Der protestantische Geist führte ein Dornröschenschlaf. Aber vor allem im 19.Jahrhundert entstanden freie Kirchen und Gemeinden, in denen der Hauch dieses protestantischen Geistes sich Luft verschaffte. Nach 1918/1919 wurden die evangelischen Landeskirchen aus der Obhut der Obrigkeit entlassen und mussten sich selbst neu organisieren. Die 15 Jahre bis zur Machtergreifung der Nationalsozialisten 1933 in Deutschland hat aber wohl nicht gereicht die protestantische Seite der Landeskirchen so zu stärken, dass gegen Terror und Willkür des NS Regimes protestiert werden konnte. In der Barmer Bekenntnissynode 1934 ging es vor allem darum, die Kirchen vor dem Einfluss des Staates zu schützen.

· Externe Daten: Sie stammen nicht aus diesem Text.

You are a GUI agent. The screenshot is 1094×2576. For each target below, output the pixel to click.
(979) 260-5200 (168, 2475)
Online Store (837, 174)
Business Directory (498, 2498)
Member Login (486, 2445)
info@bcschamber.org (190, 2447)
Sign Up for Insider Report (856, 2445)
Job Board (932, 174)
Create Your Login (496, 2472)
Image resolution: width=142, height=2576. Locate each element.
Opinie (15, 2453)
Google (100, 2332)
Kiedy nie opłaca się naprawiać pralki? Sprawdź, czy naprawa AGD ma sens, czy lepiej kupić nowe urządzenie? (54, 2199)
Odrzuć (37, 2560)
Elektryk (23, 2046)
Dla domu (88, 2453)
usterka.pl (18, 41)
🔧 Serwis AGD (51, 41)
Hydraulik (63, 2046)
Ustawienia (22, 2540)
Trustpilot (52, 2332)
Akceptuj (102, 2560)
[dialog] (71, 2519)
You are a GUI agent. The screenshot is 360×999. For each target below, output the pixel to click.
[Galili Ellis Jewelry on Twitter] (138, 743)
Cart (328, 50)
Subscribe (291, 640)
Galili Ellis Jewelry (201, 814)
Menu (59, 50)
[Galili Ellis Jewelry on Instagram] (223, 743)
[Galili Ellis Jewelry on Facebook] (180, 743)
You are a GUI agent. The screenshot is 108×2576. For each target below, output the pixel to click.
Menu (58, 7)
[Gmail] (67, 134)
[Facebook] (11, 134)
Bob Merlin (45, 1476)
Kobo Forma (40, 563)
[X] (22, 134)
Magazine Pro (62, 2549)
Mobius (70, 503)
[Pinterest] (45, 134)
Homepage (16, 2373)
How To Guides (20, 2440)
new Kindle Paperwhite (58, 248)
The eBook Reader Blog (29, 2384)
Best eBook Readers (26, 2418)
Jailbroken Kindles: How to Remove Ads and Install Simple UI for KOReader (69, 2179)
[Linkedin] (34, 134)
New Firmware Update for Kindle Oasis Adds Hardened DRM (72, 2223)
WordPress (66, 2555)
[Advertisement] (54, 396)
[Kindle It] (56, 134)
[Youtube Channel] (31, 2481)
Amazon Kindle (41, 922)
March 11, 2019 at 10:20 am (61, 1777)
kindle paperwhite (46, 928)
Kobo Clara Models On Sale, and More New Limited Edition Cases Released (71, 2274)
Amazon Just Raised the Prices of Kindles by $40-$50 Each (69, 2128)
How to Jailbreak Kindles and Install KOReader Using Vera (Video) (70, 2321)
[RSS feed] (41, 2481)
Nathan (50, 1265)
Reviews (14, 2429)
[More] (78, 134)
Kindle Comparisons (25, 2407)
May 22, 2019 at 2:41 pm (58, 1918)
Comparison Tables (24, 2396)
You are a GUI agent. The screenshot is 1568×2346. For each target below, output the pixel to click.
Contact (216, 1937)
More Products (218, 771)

Die daraus entstandene Bekennende Kirche blieb aber im Gegensatz zu den Deutschen Christen eine Minderheit.

Nach 1945 mussten sich die evangelischen Kirchen neu sammeln. In den letzten Jahren ist zu beobachten, dass die evangelischen Kirchen ihr protestantisches Profil noch nicht wieder geschärft haben. Auch in der DDR tat sich die evangelische Kirche schwer mit der protestantischen Tradition. Es gab kritische Basisgruppen in einzelnen Gemeinden, aber offiziell bemühten  sich Kirchenleitungen um Wohlwollen des Staates. Die Auffassung, dass „der Sozialismus dem Evangelium eher entspricht, als der Kapitalismus“, war durchaus unter Theologen vertretbar. In den „Wendemonaten“ 1989 war aber etwas von dem protestantischen Geist vor allem bei den Friedensgebeten zu spüren.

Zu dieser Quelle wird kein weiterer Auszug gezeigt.